Last Chance Christmas
By Hope Ramsay
Publisher: Grand Central Forever
Release Date:
September 25, 2012
Lark Chaikin has come to Last Chance, South Carolina, to
scatter her father’s ashes. She’s confused about why her father, who was born a
Jew and died an atheist, wants his final remains scattered on the eighteenth
hole of the Golfing for God miniature golf course in this small southern town,
but she’s determined to follow her father’s instructions. Her father claimed that he found himself at
Golfing for God, but Lark has no idea what that means. And her father refused
to explain. She soon discovers that her father is not the only one reluctant to
offer explanations. When the good people of Last Chance learn that she is Abe
Chaikin’s daughter, most of them want her gone and her father’s ashes with her.
No one seems willing to explain why her father’s memory is still strong enough
to stir up such a mix of feelings.

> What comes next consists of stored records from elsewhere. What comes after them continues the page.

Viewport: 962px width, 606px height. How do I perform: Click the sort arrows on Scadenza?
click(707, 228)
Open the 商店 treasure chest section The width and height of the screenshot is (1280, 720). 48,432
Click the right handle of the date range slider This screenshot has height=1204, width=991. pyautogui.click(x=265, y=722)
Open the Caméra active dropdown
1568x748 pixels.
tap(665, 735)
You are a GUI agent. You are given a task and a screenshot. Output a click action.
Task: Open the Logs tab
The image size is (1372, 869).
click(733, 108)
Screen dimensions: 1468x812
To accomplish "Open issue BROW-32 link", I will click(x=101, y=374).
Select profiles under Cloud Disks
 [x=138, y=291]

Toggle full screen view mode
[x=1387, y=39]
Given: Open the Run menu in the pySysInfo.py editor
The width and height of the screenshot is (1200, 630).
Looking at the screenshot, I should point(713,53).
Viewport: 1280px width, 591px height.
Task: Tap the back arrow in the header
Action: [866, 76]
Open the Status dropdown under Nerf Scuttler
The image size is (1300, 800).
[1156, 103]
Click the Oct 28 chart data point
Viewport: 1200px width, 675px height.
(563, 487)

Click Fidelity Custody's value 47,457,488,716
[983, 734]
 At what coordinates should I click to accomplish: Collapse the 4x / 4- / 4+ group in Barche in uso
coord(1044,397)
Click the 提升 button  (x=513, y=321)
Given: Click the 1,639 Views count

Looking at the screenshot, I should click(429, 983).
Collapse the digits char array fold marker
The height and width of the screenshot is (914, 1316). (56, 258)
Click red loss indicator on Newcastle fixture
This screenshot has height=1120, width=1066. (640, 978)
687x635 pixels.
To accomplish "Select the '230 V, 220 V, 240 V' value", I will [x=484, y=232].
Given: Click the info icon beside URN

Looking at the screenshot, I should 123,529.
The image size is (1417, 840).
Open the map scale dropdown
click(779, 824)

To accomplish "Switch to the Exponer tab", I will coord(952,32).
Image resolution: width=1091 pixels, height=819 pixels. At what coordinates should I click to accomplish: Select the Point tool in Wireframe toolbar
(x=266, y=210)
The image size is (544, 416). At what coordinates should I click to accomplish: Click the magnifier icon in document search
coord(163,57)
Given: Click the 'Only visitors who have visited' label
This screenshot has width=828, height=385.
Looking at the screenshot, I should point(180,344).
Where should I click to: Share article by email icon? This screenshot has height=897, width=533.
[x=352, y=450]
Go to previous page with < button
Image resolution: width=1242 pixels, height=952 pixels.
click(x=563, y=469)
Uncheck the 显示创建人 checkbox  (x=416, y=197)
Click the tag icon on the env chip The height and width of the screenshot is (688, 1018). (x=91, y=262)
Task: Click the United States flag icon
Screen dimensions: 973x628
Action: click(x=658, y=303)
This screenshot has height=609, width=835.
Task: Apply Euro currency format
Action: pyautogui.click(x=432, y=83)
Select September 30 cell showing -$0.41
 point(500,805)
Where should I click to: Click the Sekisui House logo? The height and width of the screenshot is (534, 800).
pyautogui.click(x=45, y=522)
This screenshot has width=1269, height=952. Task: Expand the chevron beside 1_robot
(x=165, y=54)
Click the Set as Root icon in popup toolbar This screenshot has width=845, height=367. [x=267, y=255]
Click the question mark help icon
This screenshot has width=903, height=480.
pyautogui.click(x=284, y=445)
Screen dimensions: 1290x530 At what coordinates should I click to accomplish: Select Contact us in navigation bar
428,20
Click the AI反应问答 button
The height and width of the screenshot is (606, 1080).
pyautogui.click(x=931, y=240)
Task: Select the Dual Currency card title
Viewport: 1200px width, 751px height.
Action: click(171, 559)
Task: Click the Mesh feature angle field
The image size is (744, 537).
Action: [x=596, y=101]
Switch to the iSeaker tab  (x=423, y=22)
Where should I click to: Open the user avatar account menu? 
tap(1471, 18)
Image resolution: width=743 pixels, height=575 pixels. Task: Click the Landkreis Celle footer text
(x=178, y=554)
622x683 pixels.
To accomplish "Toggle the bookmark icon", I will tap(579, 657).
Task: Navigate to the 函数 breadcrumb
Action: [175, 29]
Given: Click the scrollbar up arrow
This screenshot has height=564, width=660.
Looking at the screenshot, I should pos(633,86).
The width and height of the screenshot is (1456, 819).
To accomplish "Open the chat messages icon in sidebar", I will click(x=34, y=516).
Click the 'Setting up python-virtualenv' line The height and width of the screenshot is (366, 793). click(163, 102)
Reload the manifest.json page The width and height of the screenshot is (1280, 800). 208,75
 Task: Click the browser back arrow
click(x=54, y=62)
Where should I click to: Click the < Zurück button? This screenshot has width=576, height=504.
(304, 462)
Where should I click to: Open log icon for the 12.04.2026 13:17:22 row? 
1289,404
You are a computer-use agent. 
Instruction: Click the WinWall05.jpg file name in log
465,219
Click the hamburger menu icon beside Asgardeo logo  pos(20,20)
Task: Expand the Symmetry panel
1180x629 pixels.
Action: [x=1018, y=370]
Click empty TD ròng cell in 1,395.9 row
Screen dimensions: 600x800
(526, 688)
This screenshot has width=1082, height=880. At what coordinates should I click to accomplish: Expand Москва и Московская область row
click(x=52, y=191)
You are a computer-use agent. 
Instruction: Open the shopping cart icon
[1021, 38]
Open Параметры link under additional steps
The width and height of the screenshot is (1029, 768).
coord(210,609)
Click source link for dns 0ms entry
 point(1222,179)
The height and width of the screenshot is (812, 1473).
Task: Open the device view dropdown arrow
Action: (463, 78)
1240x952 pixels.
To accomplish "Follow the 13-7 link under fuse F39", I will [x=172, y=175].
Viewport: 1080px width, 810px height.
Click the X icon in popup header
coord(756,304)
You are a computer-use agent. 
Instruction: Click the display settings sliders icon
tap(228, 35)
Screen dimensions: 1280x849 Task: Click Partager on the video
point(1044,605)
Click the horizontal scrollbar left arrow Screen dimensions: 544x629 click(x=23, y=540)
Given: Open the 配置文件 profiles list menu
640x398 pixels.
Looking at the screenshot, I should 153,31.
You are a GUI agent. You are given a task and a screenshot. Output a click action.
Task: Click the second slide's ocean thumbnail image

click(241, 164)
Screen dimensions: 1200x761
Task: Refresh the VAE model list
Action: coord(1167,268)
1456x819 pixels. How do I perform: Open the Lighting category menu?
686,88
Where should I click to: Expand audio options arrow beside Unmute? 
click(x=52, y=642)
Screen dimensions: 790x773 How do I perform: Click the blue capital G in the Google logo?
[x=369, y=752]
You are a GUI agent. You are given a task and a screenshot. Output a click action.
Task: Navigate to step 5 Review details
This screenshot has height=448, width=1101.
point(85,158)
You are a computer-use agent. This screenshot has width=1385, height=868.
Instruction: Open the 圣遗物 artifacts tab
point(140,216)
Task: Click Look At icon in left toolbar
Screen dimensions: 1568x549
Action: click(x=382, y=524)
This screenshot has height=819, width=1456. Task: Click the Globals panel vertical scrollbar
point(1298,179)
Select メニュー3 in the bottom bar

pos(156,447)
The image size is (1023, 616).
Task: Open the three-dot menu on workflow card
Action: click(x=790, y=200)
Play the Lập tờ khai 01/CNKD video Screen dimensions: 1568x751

The more they resist explaining, the greater
Lark’s need for some answers about what happened forty years ago.
Stonewall Rhodes, Last Chance’s police chief and oldest son
of Ruby and Elbert Rhodes, is a Christmas grinch and an all-occasion grump. A
widower who even after six years cannot move beyond his grief over the loss of
his wife, who was killed by a drunk driver and a father confused by his
daughters (teenage Lizzy, who’s scary smart, and young Haley, whose
conversations with a weeping angel are mostly about her father), Stone is torn
between the feeling that Lark Chaikin means trouble for his town and needs to
leave immediately and the sense that she understands him in ways no one else
does.
Lark is a Pulitzer Prize-winning photojournalist who has
captured the reality of wars around the world for the public. Traumatized by
seeing her friend, colleague, and mentor blown up as she clicked the shutter
for a shot of him, she is haunted by flashbacks when she tries to use her
camera and by recurring nightmares. But Stone makes her feel safe; she can
shoot pictures of him without triggering the flashbacks. Lark has Stone
thinking about things that he hasn’t thought about in a long time. He even
takes off his wedding band. But can a man who holds on tightly and a woman who’s
always leaving find their way to an HEA?
This is the fourth novel in Ramsay’s Last Chance series. Readers
who liked the first three novels will find in this one the same warmth and mostly
well-intentioned interference that is characteristic of the town, the same
quirky cast of townspeople, and the same focus on the colorful, tightly-knit
Rhodes family. Except for multiculturalism banners waving, the South of these
books seems closer to the South of half a century ago than it does to the South
I live in today, but for some readers, this will be a plus.
Lark and Stone are interesting characters individually, and
their differences and their commonalities make them especially interesting
together. I would like to have seen more of them together. Abe Chaikin’s
secret, the anti-Semitism of some of the Last Chance teens, and Elbert’s
suspicions are all potentially interesting, but they are either resolved too
easily or never really resolved. I was left feeling as if the book needed to be
a bigger book or a more tightly focused one.
It is, as the title suggests, a Christmas book, but the
Christmas season seemed more decorative than substantive. Haley’s Sorrowful Angel
is a significant part of this story, and that thread has an emotional appeal
that for me was diminished by the over-the-top golf course scene. I didn’t
dislike the book. It has some lovely moments, but I wanted to like it much more
than I did.
Angels figure prominently in
many Christmas books. What are your favorite angelic Christmas reads?
2 comments:
Virgin River is still my favourite of the new seasonal books, but I'm also dreaming that Santa can deliver a true Christmas Western. Browsing fav. authors I noticed that Linda Lael Miller may have written one: 'An Outlaw's Christmas'
It sounds as though the marshal finds an angel in the school teacher at Blue River. I will have to investigate further!
It's good to have a catalogue of new Xmas books to help choose. I'm looking for a good one that might suit Mrs Q.
Q, my brother is also a Linda Lael Miller fan. I'm sure there are a couple of Christmas books in the McKettrick series and probably some others as well.
Does Mrs. Q prefer historical or contemporary?